Estos inmigrantes llegaron en más de 780 pateras interceptadas en las
costas del Estrecho. Los datos no incluyen a los que lograron colarse ni
a los que entraron legalmente por las fronteras con dinero suficiente y
visado de turista para estar tres meses. Tampoco se contabilizan los
desaparecidos ni las decenas de inmigrantes fallecidos en naufragios.

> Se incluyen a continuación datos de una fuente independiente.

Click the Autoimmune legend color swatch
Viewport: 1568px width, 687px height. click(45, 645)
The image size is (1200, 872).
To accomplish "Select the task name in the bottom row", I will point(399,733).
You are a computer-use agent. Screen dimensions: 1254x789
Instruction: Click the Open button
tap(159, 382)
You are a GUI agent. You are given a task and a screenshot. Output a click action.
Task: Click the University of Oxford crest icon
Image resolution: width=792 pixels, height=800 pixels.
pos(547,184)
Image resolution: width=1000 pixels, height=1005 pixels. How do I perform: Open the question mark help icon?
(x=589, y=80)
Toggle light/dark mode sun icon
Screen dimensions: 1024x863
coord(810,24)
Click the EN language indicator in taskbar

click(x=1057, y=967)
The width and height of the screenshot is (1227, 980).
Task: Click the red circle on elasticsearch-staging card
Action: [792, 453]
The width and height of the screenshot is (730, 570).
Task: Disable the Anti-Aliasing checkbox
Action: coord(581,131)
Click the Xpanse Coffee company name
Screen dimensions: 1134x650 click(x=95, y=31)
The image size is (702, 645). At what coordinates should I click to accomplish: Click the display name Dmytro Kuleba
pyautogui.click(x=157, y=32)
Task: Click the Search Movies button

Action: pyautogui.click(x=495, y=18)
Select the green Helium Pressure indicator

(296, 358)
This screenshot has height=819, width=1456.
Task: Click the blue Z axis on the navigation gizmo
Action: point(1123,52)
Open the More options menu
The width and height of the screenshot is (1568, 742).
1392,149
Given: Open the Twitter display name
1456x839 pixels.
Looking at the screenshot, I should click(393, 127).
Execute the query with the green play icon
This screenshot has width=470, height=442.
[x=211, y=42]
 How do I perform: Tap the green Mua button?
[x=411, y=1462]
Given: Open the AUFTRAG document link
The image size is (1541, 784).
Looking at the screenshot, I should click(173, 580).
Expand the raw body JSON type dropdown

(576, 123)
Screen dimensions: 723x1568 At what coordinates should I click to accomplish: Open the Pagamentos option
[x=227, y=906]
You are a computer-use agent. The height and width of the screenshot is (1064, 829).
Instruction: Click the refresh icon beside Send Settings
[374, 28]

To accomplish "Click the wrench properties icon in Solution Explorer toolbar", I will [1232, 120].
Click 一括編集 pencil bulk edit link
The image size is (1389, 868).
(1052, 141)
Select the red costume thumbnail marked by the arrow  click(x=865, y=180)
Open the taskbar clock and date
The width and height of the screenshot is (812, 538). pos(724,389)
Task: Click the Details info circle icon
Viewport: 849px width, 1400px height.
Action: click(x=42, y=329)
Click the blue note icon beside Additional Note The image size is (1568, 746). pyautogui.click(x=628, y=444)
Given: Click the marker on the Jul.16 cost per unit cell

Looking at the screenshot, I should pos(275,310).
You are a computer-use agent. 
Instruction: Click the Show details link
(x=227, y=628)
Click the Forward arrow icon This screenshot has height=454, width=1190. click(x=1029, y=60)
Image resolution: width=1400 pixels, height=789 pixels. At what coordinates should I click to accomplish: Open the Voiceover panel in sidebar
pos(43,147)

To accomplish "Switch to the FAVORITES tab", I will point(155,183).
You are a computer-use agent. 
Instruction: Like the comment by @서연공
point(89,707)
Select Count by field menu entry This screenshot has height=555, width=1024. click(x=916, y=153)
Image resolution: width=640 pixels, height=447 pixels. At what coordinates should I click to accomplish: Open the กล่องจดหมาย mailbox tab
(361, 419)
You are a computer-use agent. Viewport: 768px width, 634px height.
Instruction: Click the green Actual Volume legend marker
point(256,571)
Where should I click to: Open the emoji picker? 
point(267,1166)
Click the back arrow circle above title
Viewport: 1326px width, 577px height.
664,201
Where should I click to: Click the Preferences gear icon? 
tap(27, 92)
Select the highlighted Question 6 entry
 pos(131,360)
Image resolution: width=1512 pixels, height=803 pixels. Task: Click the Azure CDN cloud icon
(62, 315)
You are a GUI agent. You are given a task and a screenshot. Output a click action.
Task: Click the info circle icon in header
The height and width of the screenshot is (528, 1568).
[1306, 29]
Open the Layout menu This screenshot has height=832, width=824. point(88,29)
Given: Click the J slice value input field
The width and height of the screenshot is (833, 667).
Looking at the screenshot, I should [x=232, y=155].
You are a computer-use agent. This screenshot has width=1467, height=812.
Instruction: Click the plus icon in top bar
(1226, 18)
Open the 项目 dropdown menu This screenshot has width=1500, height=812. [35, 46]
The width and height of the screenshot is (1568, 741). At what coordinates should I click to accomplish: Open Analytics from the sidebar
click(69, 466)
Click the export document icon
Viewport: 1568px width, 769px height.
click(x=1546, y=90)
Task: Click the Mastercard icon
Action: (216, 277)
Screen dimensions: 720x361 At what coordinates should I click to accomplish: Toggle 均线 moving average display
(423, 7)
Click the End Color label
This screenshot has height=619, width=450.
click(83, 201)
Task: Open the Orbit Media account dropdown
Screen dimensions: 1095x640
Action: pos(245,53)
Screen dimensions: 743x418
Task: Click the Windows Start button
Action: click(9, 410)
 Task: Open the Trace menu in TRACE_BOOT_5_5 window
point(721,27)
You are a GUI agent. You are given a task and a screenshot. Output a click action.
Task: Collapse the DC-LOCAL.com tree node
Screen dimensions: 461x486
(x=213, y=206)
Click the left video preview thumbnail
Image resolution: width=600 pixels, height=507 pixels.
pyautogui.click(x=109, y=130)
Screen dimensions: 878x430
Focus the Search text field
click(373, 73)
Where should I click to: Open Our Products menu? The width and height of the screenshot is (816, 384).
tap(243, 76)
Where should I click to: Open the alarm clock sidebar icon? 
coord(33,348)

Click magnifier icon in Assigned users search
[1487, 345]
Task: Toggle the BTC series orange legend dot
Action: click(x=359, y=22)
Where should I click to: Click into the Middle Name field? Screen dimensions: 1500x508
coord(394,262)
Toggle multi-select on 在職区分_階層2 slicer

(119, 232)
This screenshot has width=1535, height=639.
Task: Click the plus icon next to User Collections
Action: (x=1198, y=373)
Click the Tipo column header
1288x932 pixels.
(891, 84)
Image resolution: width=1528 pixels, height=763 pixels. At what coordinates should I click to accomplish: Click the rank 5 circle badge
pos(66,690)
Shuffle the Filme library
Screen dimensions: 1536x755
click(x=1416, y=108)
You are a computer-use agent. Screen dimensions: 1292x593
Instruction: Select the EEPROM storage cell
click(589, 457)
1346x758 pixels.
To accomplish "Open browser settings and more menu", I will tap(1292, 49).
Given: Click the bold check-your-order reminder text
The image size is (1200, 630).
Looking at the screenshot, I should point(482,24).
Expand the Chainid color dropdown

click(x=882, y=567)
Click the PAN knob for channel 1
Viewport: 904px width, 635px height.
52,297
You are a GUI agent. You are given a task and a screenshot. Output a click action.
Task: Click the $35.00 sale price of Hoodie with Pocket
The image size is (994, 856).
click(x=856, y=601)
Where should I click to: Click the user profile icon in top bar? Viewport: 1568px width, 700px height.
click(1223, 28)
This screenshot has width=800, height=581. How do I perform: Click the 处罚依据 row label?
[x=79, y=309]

Durante el año 2000, el ocupante de patera ha sido en su mayoría
subsahariano (Nigeria, Ghana y Sierra Leona), mientras que en el 99 eran
los magrebíes los más numerosos.
Al margen de los problemas de atención puestos de manifiesto con el
colapso de los centros de acogida y de las comisarías de los puntos de
llegada, la repatriación hacia estos países representa grandes
problemas ya que, al contrario de lo que ocurre con Marruecos (país con
el que España tiene firmado un convenio), la expulsión no es posible
en menos de 72 horas.
Otras formas de llegada a la Península
Pese a que las pateras son el medio más frecuentado por quienes
intentan alcanzar nuevas oportunidades para subsistir, hay otras fórmulas,
también arriesgadas, de probar suerte.
Camiones y furgonetas. Muchos inmigrantes, en su mayoría jóvenes o
adolescentes sin medios para pagar a las mafias, cruzan el Estrecho
ocultos en los bajos o en los remolques de los camiones que llegan a
España a bordo de transbordadores. Esta práctica, que ha llevado a un
endurecimiento del control de los vehículos procedendes del norte de África,
les permite llegar a zonas del centro y del norte de la Península.
En ocasiones, son también las mafias las que organizan viajes
clandestinos en furgonetas. El 20 de junio de 2000, la Guardia Civil
interceptó en Mijas (Málaga) una furgoneta con 37 inmigrantes sin
papeles hacinados en su interior. Llevaban cuatro días sin apenas comer
y beber y viajaban agolpados en la caja de la furgoneta, cerrada con
llave y de apenas seis metros cuadrados de superficie y dos de altura.
Los 33 marroquíes y 4 argelinos tuvieron que forzar la puerta para que
entrara un poco de aire. El vehículo, alquilado, procedía de Cádiz y
presumiblemente se dirigía a Murcia.
Los vehículos desplazados por las atracciones de feria que durante los
veranos hacen escala en las ciudades autónomas de Ceuta y Melilla
suelen servir también de improvisado escondite. Durante el 2000, la
policía detuvo a 300 personas que intentaron llegar a España por este
medio.
Barcos pesqueros y de transporte. Los barcos son interceptados en medio
del Mediterráneo por las patrullas costeras en busca de inmigrantes.
Los marineros son detenidos.
Fuente: Conclusiones del Informe publicado el 28 de mayo de 2002 por Eurostat (oficina de estadísticas comunitarias), recogidas por el Periódico Extremadura, 29/05/02.